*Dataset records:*
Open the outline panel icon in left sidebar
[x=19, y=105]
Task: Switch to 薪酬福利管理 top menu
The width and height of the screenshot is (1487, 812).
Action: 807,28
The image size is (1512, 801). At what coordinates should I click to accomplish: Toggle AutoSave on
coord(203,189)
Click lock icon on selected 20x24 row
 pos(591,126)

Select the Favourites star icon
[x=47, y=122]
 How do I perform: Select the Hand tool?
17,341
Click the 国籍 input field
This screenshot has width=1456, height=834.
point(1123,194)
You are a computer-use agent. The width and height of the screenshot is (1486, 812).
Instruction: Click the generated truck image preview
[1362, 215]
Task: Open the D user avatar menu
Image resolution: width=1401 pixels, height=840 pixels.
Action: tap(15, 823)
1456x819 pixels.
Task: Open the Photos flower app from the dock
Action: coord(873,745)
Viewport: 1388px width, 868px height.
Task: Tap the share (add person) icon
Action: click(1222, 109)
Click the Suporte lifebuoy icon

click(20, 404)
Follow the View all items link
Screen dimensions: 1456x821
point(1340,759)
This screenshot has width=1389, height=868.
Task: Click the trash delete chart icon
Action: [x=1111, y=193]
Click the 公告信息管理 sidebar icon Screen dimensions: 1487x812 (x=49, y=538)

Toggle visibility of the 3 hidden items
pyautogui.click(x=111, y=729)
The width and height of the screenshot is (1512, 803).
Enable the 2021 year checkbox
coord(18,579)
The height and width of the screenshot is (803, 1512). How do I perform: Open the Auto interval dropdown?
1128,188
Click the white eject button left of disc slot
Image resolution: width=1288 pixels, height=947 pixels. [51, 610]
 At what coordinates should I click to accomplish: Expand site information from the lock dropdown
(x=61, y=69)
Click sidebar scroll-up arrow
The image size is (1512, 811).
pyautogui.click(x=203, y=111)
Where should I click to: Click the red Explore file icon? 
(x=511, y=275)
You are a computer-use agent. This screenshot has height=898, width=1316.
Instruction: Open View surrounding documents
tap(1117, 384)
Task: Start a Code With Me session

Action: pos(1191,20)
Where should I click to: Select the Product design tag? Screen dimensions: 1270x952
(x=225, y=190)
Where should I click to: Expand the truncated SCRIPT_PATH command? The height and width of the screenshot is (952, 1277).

*THE TASK:*
List all lines from the entries that include the word "menu".

*COMPLETED TASK:*
Task: Switch to 薪酬福利管理 top menu
Task: Open the D user avatar menu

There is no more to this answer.